General characteristics
- Class & type: RO-RO passenger ship
- Tonnage: 3,715 GT
- Length: 78.10 m (256.2 ft)
- Beam: 15.50 m (50.9 ft)
- Draught: 3.3 m (11 ft)
- Decks: 3
- Installed power: 2 × 2,600 kW diesel engines; 2 × 550 kW auxiliary diesel engines;
- Propulsion: 2 propellers + 2 bow thrusters
- Speed: 16 kn (30 km/h; 18 mph)
- Capacity: 700 passengers; 120 cars;

= Volcán de Tindaya =

Volcán de Tindaya is a roll-on/roll-off passenger ferry operated by the Spanish shipping company Naviera Armas between the Canary Islands of Fuerteventura and Lanzarote in the Atlantic Ocean. It was built and delivered to Armas in 2002 and has been operating the route between the towns of Corralejo (Fuerteventura) and Playa Blanca (Lanzarote) since then. The ship is named after the Tindaya mountain on Fuerteventura.
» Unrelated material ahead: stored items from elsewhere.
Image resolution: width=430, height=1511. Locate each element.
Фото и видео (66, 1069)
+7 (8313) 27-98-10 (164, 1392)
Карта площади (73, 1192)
==Design and construction==
Volcán de Tindaya was built in Vigo, Spain by Hijos de J. Barreras. The vessel is 78.10 m long, 15.50 m wide, and has a draught of 3.3 m. It has a service speed of 16 kn.

The vessel is powered by two main diesel engines, each capable of providing 2600 kW of power, and two auxiliary diesel engines, each capable of providing 550 kW of power. The diesel engines drive two 315 rpm propellers. The ship also has two transverse 330 kW electrically driven bow thrusters.

The ship can transport up to 700 passengers (including crew) and 120 vehicles over a range of approximately 2600 mi. Passengers are distributed over three decks and there is a single vehicle deck.